▸ Input material
======

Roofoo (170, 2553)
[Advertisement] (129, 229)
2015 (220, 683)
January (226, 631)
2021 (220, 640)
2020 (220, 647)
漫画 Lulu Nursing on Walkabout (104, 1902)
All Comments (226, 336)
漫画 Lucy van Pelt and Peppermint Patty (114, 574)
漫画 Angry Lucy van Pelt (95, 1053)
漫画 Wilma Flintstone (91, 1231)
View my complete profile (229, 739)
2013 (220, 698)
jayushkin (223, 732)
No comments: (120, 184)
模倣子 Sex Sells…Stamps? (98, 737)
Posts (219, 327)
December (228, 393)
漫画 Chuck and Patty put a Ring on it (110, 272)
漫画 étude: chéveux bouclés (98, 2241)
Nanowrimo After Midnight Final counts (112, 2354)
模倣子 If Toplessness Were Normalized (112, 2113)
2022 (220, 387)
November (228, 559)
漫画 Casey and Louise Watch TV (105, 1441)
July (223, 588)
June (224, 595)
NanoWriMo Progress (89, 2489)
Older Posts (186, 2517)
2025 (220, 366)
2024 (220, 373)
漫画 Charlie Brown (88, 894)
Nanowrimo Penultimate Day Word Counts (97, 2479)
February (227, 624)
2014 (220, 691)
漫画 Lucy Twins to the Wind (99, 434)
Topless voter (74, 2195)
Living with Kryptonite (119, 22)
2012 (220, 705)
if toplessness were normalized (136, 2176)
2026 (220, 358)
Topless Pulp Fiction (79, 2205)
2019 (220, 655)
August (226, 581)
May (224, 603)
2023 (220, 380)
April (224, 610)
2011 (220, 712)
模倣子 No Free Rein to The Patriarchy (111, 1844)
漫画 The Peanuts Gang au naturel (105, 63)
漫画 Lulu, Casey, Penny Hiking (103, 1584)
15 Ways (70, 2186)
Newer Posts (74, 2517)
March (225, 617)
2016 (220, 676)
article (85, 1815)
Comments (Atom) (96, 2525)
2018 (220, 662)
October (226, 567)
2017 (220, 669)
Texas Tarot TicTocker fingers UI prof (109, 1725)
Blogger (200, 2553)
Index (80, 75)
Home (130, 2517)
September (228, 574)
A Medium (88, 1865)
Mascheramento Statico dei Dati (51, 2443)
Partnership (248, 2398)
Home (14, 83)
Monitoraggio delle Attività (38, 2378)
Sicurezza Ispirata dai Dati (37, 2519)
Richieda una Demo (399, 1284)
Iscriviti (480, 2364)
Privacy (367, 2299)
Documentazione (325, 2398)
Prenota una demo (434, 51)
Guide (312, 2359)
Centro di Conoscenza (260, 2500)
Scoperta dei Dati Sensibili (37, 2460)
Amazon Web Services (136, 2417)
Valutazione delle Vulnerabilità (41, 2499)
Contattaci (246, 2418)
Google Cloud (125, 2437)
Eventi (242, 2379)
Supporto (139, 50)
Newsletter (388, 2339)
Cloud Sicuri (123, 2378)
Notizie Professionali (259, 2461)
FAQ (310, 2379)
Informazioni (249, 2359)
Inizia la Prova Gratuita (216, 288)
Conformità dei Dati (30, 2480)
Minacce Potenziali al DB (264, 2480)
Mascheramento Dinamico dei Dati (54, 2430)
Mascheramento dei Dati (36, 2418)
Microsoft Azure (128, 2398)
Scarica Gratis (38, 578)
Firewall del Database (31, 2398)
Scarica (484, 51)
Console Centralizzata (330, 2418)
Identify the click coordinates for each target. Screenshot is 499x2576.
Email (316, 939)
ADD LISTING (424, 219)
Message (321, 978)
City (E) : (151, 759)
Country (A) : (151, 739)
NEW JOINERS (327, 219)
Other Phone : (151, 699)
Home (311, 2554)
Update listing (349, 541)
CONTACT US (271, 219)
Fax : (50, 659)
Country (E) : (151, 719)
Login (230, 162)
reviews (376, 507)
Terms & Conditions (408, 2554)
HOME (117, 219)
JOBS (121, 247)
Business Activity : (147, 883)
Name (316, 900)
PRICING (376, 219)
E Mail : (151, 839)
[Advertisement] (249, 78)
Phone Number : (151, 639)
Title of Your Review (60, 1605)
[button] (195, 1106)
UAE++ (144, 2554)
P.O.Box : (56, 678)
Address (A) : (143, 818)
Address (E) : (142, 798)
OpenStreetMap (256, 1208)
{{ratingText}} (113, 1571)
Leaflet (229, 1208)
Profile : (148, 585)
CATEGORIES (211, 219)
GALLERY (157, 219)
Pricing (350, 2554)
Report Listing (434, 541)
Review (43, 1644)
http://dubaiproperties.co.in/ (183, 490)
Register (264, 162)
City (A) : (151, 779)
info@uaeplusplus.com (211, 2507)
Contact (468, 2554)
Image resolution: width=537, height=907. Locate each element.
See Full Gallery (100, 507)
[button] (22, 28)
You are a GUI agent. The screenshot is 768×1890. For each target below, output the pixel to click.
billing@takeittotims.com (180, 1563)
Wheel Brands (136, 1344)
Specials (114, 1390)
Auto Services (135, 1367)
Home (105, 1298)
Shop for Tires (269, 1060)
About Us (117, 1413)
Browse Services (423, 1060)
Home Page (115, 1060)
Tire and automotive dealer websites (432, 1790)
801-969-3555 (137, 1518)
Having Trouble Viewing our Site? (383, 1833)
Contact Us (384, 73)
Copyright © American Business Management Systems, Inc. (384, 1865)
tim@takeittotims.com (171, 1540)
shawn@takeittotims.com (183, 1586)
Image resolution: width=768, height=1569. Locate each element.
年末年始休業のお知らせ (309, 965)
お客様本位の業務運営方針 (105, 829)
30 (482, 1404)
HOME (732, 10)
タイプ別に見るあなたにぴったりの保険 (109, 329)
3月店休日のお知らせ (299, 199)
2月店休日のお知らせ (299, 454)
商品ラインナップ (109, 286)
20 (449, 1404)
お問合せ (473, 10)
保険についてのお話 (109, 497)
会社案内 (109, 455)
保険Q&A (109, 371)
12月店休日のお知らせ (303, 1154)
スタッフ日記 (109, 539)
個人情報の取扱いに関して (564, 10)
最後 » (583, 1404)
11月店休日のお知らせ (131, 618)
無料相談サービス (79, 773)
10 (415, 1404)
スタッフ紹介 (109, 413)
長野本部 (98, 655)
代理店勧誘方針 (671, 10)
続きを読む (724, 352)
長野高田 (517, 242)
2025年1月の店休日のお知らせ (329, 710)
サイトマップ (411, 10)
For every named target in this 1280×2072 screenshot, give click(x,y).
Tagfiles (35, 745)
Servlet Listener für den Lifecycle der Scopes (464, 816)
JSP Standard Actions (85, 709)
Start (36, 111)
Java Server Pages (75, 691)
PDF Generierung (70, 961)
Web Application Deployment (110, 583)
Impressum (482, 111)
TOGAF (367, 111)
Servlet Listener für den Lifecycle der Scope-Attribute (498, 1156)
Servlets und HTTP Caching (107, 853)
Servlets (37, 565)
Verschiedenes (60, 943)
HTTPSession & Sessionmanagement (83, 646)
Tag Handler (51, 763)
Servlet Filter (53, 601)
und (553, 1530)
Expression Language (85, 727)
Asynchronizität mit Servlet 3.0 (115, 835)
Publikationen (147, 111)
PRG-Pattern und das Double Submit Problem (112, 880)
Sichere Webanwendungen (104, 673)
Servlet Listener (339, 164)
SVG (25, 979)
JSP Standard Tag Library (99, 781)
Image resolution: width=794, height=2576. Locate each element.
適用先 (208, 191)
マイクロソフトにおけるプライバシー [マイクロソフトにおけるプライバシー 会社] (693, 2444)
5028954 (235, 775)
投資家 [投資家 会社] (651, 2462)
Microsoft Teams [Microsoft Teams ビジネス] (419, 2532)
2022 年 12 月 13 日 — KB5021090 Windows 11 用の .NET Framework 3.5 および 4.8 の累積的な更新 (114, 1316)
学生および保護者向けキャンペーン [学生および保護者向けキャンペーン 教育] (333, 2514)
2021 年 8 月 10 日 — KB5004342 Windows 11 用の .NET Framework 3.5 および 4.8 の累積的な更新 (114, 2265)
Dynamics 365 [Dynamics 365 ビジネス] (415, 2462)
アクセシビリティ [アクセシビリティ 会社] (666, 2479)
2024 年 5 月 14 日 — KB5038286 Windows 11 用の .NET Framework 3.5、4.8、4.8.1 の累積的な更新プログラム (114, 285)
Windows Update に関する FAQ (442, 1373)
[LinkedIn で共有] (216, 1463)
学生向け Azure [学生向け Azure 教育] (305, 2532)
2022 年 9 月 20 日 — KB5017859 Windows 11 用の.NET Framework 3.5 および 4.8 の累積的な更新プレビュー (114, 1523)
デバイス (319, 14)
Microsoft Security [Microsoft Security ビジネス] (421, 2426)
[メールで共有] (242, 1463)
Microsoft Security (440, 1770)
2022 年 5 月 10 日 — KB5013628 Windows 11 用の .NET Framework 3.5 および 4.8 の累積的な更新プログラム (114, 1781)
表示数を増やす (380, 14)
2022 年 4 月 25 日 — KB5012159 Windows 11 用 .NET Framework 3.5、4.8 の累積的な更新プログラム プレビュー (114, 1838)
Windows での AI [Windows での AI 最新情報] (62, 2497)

======

▸ Exercise objective
Give the lines of the records as a numbered list with blank lines left out, starting with the line containing "tim@takeittotims.com (171, 1540)" and going on through the line containing "Start (36, 111)".

▸ Solution to this exercise
1. tim@takeittotims.com (171, 1540)
2. shawn@takeittotims.com (183, 1586)
3. Image resolution: width=768, height=1569. Locate each element.
4. 年末年始休業のお知らせ (309, 965)
5. お客様本位の業務運営方針 (105, 829)
6. 30 (482, 1404)
7. HOME (732, 10)
8. タイプ別に見るあなたにぴったりの保険 (109, 329)
9. 3月店休日のお知らせ (299, 199)
10. 2月店休日のお知らせ (299, 454)
11. 商品ラインナップ (109, 286)
12. 20 (449, 1404)
13. お問合せ (473, 10)
14. 保険についてのお話 (109, 497)
15. 会社案内 (109, 455)
16. 保険Q&A (109, 371)
17. 12月店休日のお知らせ (303, 1154)
18. スタッフ日記 (109, 539)
19. 個人情報の取扱いに関して (564, 10)
20. 最後 » (583, 1404)
21. 11月店休日のお知らせ (131, 618)
22. 無料相談サービス (79, 773)
23. 10 (415, 1404)
24. スタッフ紹介 (109, 413)
25. 長野本部 (98, 655)
26. 代理店勧誘方針 (671, 10)
27. 続きを読む (724, 352)
28. 長野高田 (517, 242)
29. 2025年1月の店休日のお知らせ (329, 710)
30. サイトマップ (411, 10)
31. For every named target in this 1280×2072 screenshot, give click(x,y).
32. Tagfiles (35, 745)
33. Servlet Listener für den Lifecycle der Scopes (464, 816)
34. JSP Standard Actions (85, 709)
35. Start (36, 111)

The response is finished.